Reproduce word for word the portion of the passage below on whether a heretical pope loses his office, between "As Fr. Laymann" and "in the street.", inclusive.

--- start Text excerpt ---

Question: Is a Pope who falls into heresy deprived, ipso jure, of the Pontificate?

Answer: There are two opinions: one holds that he is by virtue of divine appointment, divested ipso facto, of the Pontificate; the other, that he is, jure divino, only removable. Both opinions agree that he must at least be declared guilty of heresy by the Church - i.e., by an ecumenical council or the College of Cardinals.”[18]

       Again, whether the fall technically happens just before the declaration or at the moment the declaration is issued is merely a speculative question for theologians to discuss.  But what is not in question is that before the Church establishes the fact of the crime,[19] a heretical Pope will retain his office.

       This was explained by Fr. Paul Laymann, a contemporary of Bellarmine and Suarez, and fellow member of the Jesuit Order. Fr. Laymann, who was considered one of the greatest canonists and moralists of his day, explains that a heretical Pope will retain his office as long as he is being tolerated by the Church and recognized as the universal pastor. In the following quotation, also notice that he mentions both of the opinions concerning the question of law:

       “It is more probable that the Supreme Pontiff, as a person, might be able to fall into heresy and even a notorious one, by reason of which he would merit to be deposed by the Church [one opinion], or rather declared to be separated from her [second opinion] (…) Observe, however, that, though we affirm that the Supreme Pontiff, as a private person, might be able to become a heretic … while he was tolerated by the Church, and publicly recognized as the universal pastor, he would really enjoy the pontifical power, in such a way that all his decrees would have no less force and authority than they would if he were truly faithful. The reason is: because it is conducive to the governing of the Church, even as, in any other well-constituted commonwealth, that the acts of a public magistrate are in force as long as he remains in office and is publicly tolerated.”[20]

      As Fr. Laymann clearly teaches, a heretical Pope will not lose his office while he is being tolerated by the Church - in other words, at least up to the point that the proper authorities establish the fact of the crime. The reason is because it must be a fact in the ecclesiastical forum (according to the Church’s judgment), not simply according to the private judgment of any Catholic in the street.

       Because the Church alone has the authority to decide questions of fact and law, it follows that the Church alone has the authority to declare when the Pope has lost his office for heresy. This was confirmed by the manualist, J. M. Herve, who wrote:

       “Given that, as a private person, the Pontiff could indeed become a public, notorious, and obstinate heretic… he would fall by the very fact of heresy… In that case, only a Council would have the right to declare his see vacant so that the usual electors could safely proceed to an election.”[21]


       Sedevacantists have based their entire case upon the erroneous premise that the fall from office for heresy would occur before the Church itself had established the fact of heresy. This error forces them to reject the teaching of numerous theologians, and twist others (such as Bellarmine) to support their position. As one can see from reading this article, we have not rejected the teaching of any approved theologian. We accept that any of their positions on the question of law could be correct. But no matter which opinion is correct, all of them negate the Sedevacantist thesis, since the Church alone is the sole judge of both the question of fact and the questions of law (as the Sedevacantist priests we mentioned confirm). And this is why no theologian has ever taught that such a grave matter as the loss of office for a heretical Pope is to be decided – a declared - by the private judgment of individual Catholics. On the contrary, as Herve clearly taught, even if faced with a notoriously heretical pope, “only a Council would have the right to declare his see vacant.”

--- end Text excerpt ---
--- start Provided material ---

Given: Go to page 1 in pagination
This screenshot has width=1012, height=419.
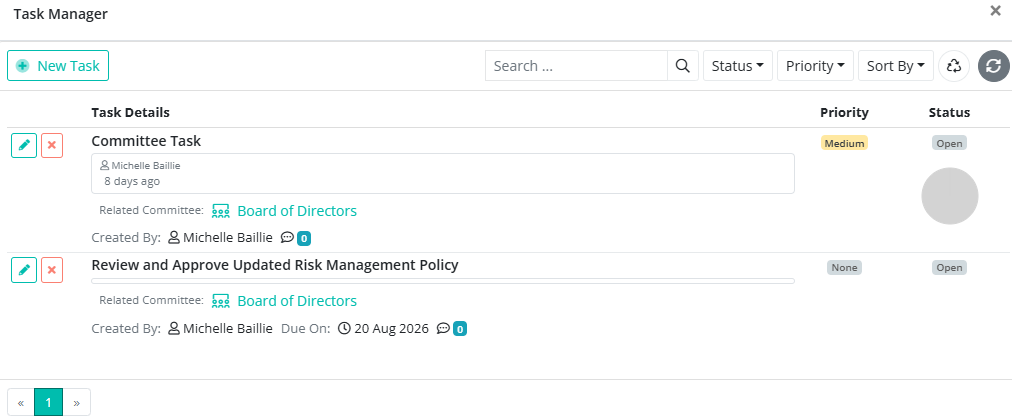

--- end Provided material ---

→ Response
As Fr. Laymann clearly teaches, a heretical Pope will not lose his office while he is being tolerated by the Church - in other words, at least up to the point that the proper authorities establish the fact of the crime. The reason is because it must be a fact in the ecclesiastical forum (according to the Church’s judgment), not simply according to the private judgment of any Catholic in the street.